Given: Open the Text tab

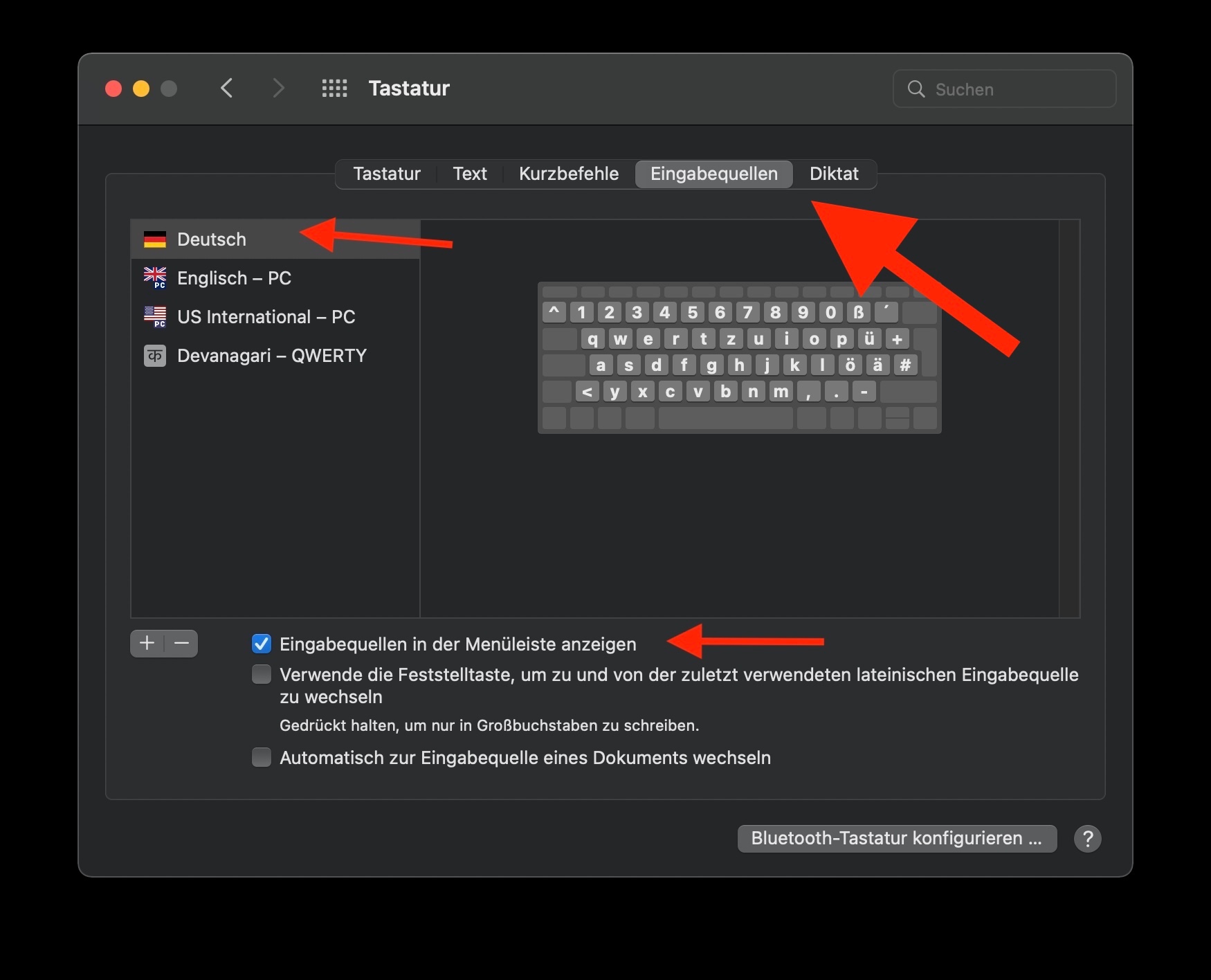Looking at the screenshot, I should [470, 174].
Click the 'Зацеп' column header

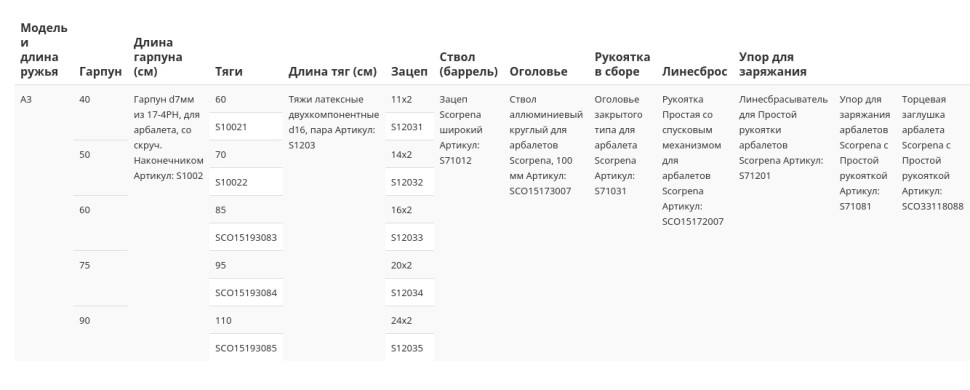[409, 71]
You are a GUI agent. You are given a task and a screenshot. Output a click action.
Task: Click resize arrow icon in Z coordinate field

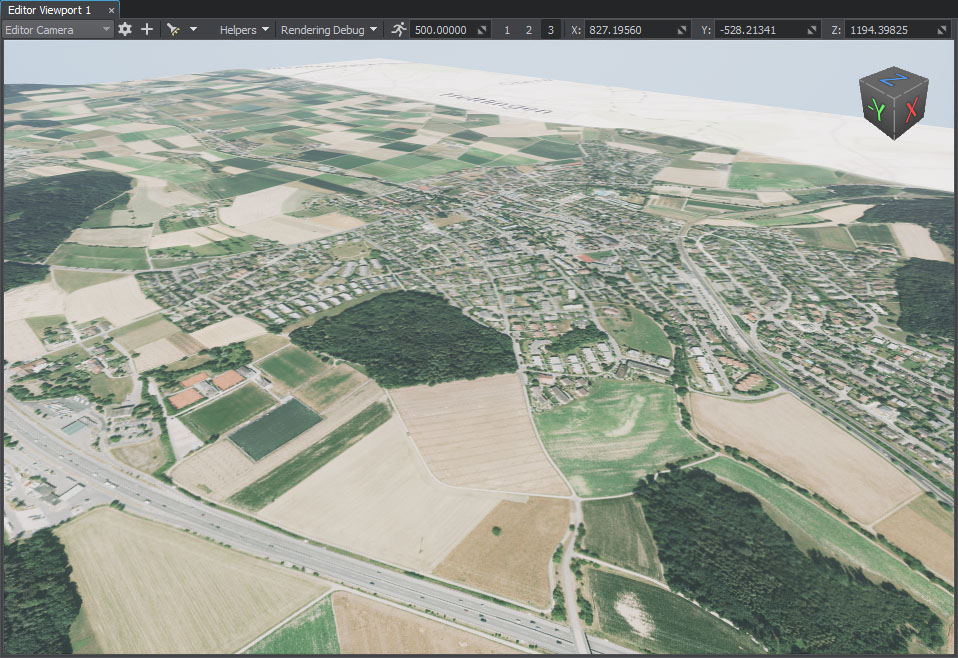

====

Written instruction –
Rewrite all of the material above, replacing "column header" with "column heading" and keeping everything else unchanged. Leave the pictures out.

Complete response –
Given: Open the Text tab

Looking at the screenshot, I should [470, 174].
Click the 'Зацеп' column heading

[409, 71]
You are a GUI agent. You are given a task and a screenshot. Output a click action.
Task: Click resize arrow icon in Z coordinate field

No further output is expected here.